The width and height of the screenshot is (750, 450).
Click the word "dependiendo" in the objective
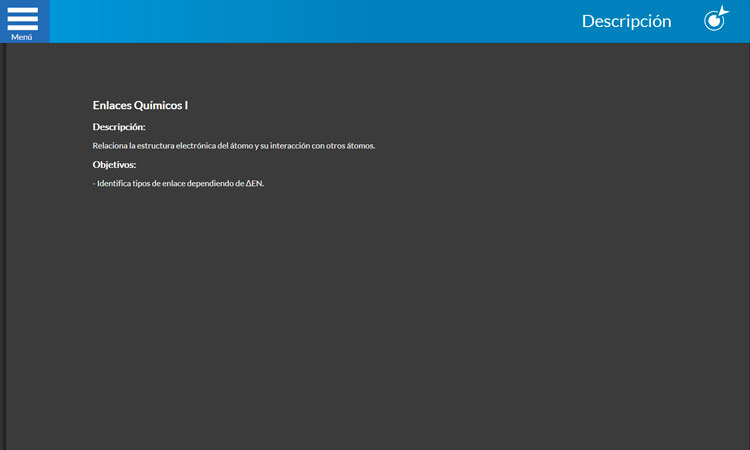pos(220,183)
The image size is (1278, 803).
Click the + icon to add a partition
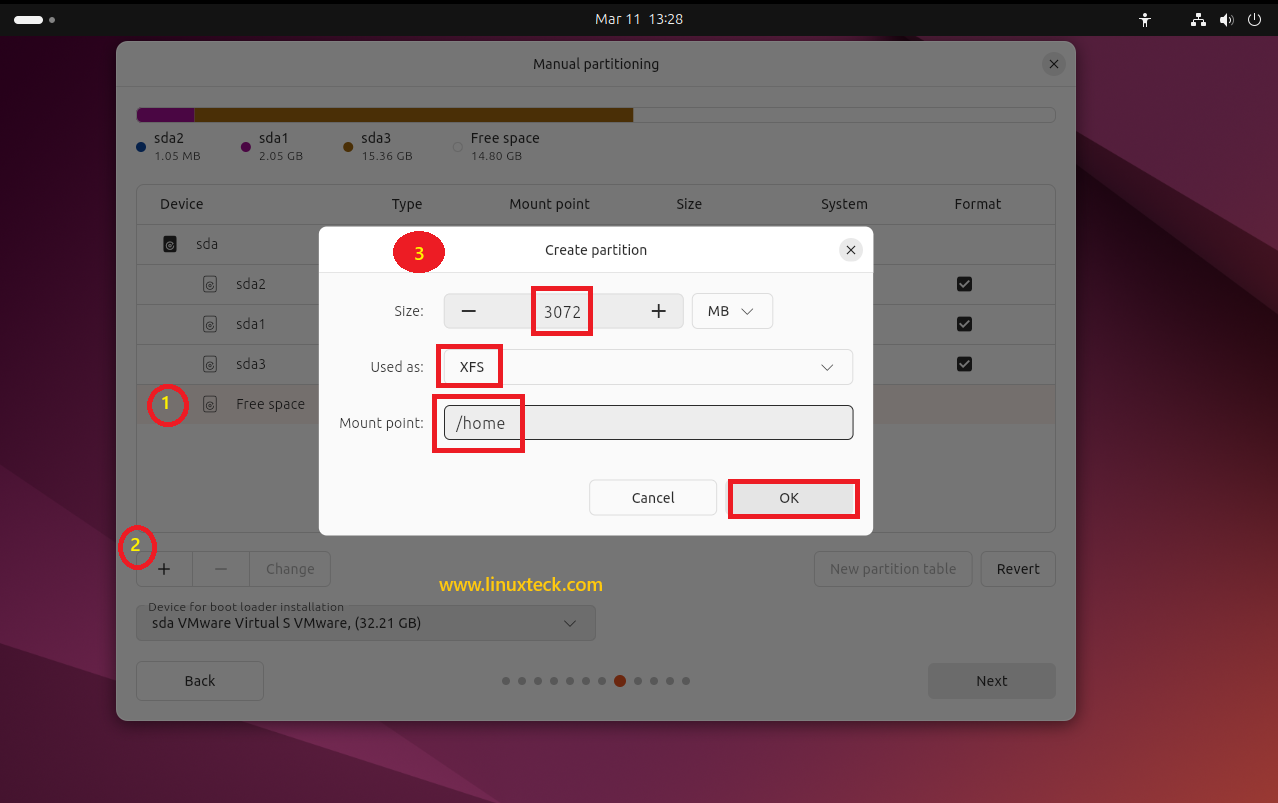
• • •
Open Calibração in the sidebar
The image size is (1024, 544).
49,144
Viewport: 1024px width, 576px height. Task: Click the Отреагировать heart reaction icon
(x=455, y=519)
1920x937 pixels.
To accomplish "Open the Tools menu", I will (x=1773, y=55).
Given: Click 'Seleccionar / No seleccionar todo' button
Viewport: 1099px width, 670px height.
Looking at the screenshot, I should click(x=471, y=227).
• • •
▶ [ASSIGNMENT]: Exact repeat of the material above: every line from the one with "The width and" through the one with "Click the + icon to add a partition", endpoints included, and nothing more. No pictures.

▶ [REPLY]:
The width and height of the screenshot is (750, 450).
Click the word "dependiendo" in the objective
pos(220,183)
The image size is (1278, 803).
Click the + icon to add a partition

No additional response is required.